“Nothing in life is to be feared, it is only to be understood. Now is the time to understand more, so that we may fear less,” Marie Curie advocated.
A philosopher and one of the leading experts on topics relating to risk, Simona Morini is professor of ‘Decision and game theory’ and ‘Philosophy of Science’ at the Faculty of Arts & Design at the IUAV University in Venice. She, too, is convinced that in an increasingly interconnected system understanding risk and its complexity is crucial. “Risk should not be feared but rather it should be faced” she advises. But to be able to face up to it “we need to fully understand what we are talking about when we use the word risk.”
In recent weeks, the word risk has become very familiar to us. However, the contemplation of risk is nothing new or even recent – it goes way back. A number of experts trace the concept – and the related concept of insurance – back to the 17th century…
The actual word ‘risk’ is relatively recent: the term is linked to the advent of insurance, which in turn is linked to the advent of statistics, which in turn is an evolution of probability theory. The term ‘risk’ as we know it today has been spreading at the same pace as the ‘science of uncertainty’: first comes probability then statistics. When this science, which emerged in the 17th century, was fully developed we learnt how to manage uncertainty and, as a result, to mitigate risk. But the emergence of risk is also related to a culture associated with the rise of an increasingly more democratic culture. A culture that took responsibility for risk to prevent it from impacting the living conditions of the vast majority of people.

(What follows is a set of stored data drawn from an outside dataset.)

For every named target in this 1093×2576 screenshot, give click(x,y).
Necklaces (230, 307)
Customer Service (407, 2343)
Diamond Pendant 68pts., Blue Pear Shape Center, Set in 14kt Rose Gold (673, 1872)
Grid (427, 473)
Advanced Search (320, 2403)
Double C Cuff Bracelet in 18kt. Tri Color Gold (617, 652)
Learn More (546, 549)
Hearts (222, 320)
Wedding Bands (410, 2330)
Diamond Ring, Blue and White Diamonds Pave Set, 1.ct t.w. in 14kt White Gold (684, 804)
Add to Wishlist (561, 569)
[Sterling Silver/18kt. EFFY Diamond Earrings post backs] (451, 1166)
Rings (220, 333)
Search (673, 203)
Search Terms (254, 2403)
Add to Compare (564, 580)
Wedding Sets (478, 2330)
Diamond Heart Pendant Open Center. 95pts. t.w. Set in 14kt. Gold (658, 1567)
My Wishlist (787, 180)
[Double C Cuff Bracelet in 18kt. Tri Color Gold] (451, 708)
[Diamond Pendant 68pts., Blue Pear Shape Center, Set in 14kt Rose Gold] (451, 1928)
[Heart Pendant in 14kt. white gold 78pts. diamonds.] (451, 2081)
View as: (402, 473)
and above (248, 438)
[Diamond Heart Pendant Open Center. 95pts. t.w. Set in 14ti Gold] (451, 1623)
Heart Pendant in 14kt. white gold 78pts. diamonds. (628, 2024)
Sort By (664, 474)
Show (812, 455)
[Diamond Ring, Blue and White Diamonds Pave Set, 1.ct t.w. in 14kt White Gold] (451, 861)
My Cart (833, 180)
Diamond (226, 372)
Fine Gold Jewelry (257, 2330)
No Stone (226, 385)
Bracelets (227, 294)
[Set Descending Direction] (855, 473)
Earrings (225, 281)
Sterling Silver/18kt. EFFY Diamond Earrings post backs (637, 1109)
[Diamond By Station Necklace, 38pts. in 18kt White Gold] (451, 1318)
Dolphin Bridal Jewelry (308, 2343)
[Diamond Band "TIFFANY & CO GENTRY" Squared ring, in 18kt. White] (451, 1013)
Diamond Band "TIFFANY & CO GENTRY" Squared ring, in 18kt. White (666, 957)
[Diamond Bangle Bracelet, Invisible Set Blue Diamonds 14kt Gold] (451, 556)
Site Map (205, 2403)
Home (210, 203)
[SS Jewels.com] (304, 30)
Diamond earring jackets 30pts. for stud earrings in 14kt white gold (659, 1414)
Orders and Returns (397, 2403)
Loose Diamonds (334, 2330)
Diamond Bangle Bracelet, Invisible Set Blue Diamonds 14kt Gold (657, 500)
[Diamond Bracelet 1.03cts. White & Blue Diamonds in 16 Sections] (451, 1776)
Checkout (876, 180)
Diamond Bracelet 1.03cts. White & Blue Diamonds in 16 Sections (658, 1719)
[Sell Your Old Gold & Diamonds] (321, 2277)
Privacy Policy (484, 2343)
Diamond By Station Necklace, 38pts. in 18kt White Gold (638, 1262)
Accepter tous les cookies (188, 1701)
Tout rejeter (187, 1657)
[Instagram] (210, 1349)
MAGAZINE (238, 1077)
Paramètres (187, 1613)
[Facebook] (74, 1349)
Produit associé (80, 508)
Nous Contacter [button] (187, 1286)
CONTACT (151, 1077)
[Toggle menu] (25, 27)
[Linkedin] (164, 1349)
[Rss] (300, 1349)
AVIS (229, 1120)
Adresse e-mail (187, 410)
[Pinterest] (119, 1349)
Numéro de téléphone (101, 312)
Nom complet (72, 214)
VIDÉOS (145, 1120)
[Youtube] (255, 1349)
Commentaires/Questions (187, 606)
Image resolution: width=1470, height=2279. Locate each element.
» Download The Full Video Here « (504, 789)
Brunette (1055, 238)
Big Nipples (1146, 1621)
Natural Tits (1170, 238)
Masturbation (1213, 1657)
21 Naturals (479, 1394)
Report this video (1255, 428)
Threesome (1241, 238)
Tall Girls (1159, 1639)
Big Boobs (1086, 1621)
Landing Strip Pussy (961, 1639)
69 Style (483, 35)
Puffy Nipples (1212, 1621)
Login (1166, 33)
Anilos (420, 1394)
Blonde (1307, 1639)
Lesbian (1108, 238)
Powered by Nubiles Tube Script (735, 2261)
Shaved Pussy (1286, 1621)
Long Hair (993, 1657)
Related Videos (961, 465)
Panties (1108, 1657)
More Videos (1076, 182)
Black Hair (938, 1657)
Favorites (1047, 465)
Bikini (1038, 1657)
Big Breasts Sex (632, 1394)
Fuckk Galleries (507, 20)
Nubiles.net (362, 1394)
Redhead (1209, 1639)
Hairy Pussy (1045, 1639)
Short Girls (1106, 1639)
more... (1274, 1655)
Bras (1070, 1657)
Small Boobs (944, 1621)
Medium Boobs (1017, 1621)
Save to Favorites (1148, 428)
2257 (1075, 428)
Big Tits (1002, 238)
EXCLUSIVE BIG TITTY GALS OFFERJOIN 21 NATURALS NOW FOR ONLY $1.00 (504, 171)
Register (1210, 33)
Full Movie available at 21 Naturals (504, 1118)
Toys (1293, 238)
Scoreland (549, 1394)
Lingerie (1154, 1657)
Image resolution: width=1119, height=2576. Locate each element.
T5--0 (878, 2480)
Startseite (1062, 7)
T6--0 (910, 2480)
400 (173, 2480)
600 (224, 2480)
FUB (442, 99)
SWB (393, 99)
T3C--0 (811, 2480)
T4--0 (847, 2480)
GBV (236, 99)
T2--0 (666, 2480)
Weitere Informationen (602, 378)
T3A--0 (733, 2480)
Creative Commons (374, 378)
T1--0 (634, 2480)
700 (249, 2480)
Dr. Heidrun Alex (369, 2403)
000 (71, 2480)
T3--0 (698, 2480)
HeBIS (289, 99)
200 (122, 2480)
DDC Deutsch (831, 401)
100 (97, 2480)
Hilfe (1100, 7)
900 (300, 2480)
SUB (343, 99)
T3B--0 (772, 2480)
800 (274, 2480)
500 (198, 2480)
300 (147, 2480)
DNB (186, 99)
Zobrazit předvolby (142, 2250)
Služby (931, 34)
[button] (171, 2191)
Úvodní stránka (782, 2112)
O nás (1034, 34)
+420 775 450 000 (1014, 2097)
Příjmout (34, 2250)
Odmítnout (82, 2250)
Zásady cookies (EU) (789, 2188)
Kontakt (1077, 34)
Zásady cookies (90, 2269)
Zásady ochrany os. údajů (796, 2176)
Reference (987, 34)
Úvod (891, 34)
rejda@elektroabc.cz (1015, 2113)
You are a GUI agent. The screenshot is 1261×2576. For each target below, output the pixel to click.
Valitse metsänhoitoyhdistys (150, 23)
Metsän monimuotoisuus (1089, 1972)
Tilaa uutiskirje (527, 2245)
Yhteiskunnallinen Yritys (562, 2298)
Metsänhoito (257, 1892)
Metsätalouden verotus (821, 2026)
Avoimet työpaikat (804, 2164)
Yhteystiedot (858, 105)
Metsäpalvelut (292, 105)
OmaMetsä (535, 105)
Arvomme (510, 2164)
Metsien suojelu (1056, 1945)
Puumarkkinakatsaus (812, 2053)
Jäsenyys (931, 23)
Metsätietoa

The world has always been risky in various ways and forms. However, we have developed a different sensitivity to risk
Until the 1950s, occurrences of the word ‘risk’ in newspapers and in the Media were few and far between – just a few tens of thousands. Today, there are millions of occurrences of the word ‘risk’ …
This means that risk has become a socially significant phenomenon. It was not by accident that Ulrich Beck explained that we are living in the global risk society. The question at this juncture is: are we living in a riskier world or are we perceiving risk differently? In actual fact, we are not living in a riskier world. The world has always been risky in various ways and forms. We have a different sensitivity to risk.
Can you help us to understand ‘what risk is’ today and how it has developed in technologically advanced societies like ours?
The perception shifts but the nature of risk shifts too. Today’s risks are largely different to the past – the risk from technology is one example. The risk from technology differs from natural risk (like earthquakes, tsunamis and natural disasters). Today we see how apparently insignificant risks can lead to disastrous consequences. Devices exist that have the potential to threaten the very existence of life on our planet – just think of the atomic bomb. This is a new reality requiring new methods and a new approach to ‘minimal risk’. There are risks that have a very low probability of occurring but because the consequences would be disastrous, even that low probability becomes significant, must be calculated and taken into account when we have a choice to make.
Now is the time to understand more, so that we may fear less
Technologies become widespread much faster than in the past. The acceleration in the spread of technology also speeds up and increases the inherent risks, but the consequences of assuming risk may only be understood in the long term.
In addition to the acceleration factor, we should regard risks as now being on a global scale …
This has become very clear during this latest pandemic. In terms of time, we have the speed of its spread and the delay in the reaction. In spatial terms we saw the rapidity with which it shifted from local to global. What’s more, risks like a pandemic develop and spread in environments that are in inherently complex and hyperconnected. Past pandemics were devastating – perhaps even more so than this one – but economies and life systems were less interdependent.
We cannot apply the theory of probability to non-deterministic environments, at most we can understand the trends
Complex systems are very efficient as far as the economy, innovation, society and even science are concerned. But interconnection means that if something goes wrong, as in the case of coronavirus, then the whole system collapses. We have continuous discontinuity because the phenomena are not linear: the exception becomes the rule.
However, from an economic point of view, we behave as if we were dealing with linear phenomena …
Yet we are constantly living in the exception. As Benoît Mandelbrot (the discoverer of fractal geometry) informed us in his book The (Mis)Behaviour of Markets: A Fractal View of Risk, Ruin and Reward, we rely on economic models which no longer represent the complex systems in which we find ourselves. These models may work at a local level, but if the global dimension is complex and therefore interconnected, then economic models no longer work at a local level because the scale has changed.